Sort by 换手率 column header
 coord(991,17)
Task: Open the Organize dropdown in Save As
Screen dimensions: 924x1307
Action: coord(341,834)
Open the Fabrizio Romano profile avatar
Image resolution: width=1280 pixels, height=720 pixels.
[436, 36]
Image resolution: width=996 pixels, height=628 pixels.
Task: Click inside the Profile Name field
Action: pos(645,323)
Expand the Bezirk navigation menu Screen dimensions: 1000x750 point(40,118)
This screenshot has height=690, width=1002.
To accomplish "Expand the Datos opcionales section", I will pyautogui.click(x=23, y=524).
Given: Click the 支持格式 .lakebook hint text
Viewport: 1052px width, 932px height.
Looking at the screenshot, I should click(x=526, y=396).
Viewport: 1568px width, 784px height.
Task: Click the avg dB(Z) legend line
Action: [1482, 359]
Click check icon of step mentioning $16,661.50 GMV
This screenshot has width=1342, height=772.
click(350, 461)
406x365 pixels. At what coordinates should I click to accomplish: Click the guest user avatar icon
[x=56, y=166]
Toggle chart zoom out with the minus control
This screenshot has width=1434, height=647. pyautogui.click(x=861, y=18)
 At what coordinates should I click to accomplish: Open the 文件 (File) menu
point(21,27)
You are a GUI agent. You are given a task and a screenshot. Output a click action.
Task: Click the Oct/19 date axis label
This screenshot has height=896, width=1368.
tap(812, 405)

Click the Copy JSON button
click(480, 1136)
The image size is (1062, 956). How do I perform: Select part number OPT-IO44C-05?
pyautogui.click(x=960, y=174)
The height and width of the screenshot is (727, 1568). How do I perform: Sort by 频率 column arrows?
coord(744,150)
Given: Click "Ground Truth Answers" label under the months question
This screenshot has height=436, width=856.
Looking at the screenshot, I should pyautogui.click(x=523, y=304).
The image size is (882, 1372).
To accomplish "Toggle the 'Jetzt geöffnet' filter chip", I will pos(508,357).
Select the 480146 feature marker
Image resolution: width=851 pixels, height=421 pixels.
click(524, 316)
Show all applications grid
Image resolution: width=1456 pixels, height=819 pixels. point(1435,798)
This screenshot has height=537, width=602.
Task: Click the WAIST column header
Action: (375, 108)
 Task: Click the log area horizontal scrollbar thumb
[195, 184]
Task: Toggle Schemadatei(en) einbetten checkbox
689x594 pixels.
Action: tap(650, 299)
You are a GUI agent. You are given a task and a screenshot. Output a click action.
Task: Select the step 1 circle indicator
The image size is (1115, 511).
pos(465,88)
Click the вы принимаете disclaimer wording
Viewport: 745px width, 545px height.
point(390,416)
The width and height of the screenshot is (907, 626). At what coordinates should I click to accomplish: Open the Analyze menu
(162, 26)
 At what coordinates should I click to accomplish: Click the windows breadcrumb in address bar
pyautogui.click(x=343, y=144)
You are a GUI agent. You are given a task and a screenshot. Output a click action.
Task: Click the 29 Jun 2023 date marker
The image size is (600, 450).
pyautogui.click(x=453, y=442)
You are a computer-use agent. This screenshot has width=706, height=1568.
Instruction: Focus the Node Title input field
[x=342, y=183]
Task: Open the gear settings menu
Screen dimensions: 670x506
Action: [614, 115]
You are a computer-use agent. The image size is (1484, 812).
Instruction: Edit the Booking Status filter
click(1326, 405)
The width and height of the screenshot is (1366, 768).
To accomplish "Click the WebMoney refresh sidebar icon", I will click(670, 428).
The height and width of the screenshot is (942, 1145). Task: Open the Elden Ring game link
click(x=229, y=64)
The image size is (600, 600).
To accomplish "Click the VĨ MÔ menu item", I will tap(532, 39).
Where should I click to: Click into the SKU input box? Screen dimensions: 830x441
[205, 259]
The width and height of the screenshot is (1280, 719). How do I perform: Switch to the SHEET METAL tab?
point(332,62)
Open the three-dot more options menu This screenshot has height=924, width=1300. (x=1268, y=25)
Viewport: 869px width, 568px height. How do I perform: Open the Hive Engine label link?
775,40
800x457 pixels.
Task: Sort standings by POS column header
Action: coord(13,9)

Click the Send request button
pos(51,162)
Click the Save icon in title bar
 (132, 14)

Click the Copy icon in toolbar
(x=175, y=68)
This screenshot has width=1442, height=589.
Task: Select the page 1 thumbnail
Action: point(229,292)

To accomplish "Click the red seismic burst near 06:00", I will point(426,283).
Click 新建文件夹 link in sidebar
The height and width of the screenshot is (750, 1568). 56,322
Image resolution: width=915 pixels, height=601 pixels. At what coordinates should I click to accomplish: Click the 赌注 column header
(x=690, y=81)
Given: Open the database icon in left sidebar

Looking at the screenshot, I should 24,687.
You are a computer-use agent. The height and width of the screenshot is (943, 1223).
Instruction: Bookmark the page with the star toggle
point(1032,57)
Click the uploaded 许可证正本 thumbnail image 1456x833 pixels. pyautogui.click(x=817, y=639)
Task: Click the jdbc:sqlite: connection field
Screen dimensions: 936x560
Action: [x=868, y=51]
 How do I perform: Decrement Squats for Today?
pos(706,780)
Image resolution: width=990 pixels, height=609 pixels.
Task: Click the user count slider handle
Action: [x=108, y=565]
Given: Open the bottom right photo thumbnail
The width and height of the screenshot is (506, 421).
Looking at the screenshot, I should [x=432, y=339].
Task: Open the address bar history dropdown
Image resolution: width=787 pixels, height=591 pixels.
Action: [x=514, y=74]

——

→ Exercise objective
List every line of the entries above that contains the word "computer", copying each line in full.

→ Solution for this exercise
You are a computer-use agent. This screenshot has width=706, height=1568.
You are a computer-use agent. The image size is (1484, 812).
You are a computer-use agent. The height and width of the screenshot is (943, 1223).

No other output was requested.